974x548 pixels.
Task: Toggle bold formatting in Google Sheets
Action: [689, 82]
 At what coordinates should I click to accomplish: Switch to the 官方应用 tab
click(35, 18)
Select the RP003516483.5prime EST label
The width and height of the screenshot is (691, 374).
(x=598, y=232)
......
Nothing should be returned except the lines from the one containing "At what coordinates" through the last line of the data, each restated word for word.

 At what coordinates should I click to accomplish: Switch to the 官方应用 tab
click(35, 18)
Select the RP003516483.5prime EST label
The width and height of the screenshot is (691, 374).
(x=598, y=232)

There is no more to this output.